## Document section
____________

I would suggest .22 caliber pointed lead pellets for maximum penetration, either H&N, or the Bisley brand pellets - see here:

https://www.hn-sport.de/en/air-gun-hunting/hornet-22

and

https://www.bisley-uk.com/product.php?i=BIPMA&c=274

This should help to solve the rat infestation problem to some extent. Too much of a challenge with a slingshot, unfortunately.


----------



## Reed Lukens (Aug 16, 2020)

When I was a kid, we used to fold paper into the little triangles and we would play tabletop football. I got the idea back then to fill them with bb's and it worked great out of my Wrist-Rocket because, as soon as I would let the little thin paper football of bb's go, the paper would tear apart and fall and the bb's would fly at the target. You could hear each bb hit the target individually in a rapid sequence and it would have about a 6" wide pattern at maybe 15 yards. There was maybe 20 or more bb's in each pouch. Then I would also use small shot out of old shotgun shells that we would cut open. My family had a hardware store and we ended up with a case of 10-1/2gauge magnum shot shells after the store sold. Nobody that we knew had a 10-1/2 gauge, so we cut the tops open on the shells, poured out the shot to use with the slingshots and then taped marbles or steel balls to the bottom of the shells on the primer and throw or shoot them up in the air. When they came down or hit, the marble would set off the empty shell and it would explode. It was really loud being that it wasn't coming out of a shotgun.

____________

## What is being asked
Rewrite everything in the forum thread about pellets and slingshots from "https://www.bisley-uk.com/product.php?i=BIPMA&c=274" down to "a slingshot, unfortunately.", swapping "rat infestation" for "pigeon infestation".

## Available data
____________

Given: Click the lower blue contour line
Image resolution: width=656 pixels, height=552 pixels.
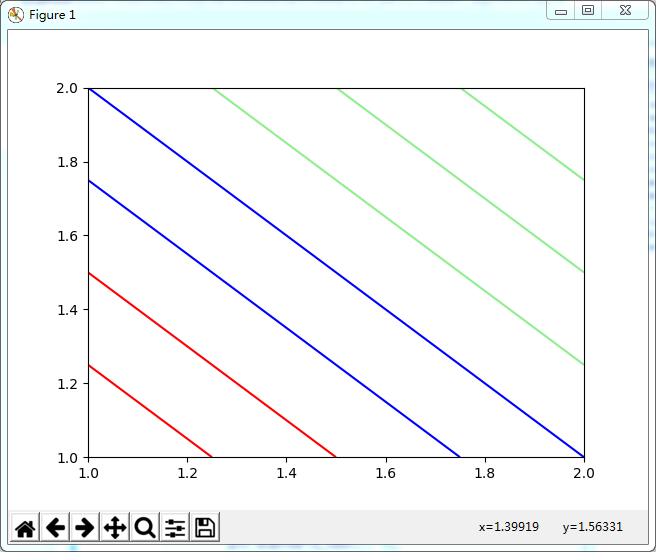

____________

## Completed task
https://www.bisley-uk.com/product.php?i=BIPMA&c=274

This should help to solve the pigeon infestation problem to some extent. Too much of a challenge with a slingshot, unfortunately.